> [TUGAS YANG DIBERIKAN] Tolong tuliskan ulang tanpa perubahan baris-baris catatan mulai dari awal catatan sampai dengan baris yang memuat "pos(63,116)", termasuk baris itu sendiri.

> [BAHAN YANG TERSEDIA]

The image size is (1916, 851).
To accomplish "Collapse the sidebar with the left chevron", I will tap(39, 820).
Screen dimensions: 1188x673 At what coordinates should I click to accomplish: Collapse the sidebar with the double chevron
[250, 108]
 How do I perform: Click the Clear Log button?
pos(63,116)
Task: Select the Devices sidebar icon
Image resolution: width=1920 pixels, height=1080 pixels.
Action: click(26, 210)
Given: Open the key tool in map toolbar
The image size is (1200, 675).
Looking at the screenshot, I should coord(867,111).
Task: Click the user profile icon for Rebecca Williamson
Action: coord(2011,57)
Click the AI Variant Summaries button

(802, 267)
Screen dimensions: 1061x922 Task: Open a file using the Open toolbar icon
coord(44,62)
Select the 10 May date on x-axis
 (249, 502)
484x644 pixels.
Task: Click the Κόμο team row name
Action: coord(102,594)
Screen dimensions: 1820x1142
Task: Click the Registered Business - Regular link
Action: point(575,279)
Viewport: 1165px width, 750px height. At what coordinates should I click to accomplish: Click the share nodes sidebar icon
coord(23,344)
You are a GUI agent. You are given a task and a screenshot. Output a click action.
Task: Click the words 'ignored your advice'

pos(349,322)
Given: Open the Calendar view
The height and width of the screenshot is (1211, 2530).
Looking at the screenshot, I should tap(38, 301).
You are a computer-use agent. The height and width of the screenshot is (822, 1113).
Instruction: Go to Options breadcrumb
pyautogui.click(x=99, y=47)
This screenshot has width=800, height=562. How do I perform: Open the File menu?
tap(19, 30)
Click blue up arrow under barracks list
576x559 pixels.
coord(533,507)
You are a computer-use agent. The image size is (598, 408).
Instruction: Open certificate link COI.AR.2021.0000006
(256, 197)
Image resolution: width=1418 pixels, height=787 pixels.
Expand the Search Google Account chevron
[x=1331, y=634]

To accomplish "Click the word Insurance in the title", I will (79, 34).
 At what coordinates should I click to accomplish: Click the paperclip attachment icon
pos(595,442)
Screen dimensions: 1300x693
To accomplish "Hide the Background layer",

> [PENYELESAIAN]
The image size is (1916, 851).
To accomplish "Collapse the sidebar with the left chevron", I will tap(39, 820).
Screen dimensions: 1188x673 At what coordinates should I click to accomplish: Collapse the sidebar with the double chevron
[250, 108]
 How do I perform: Click the Clear Log button?
pos(63,116)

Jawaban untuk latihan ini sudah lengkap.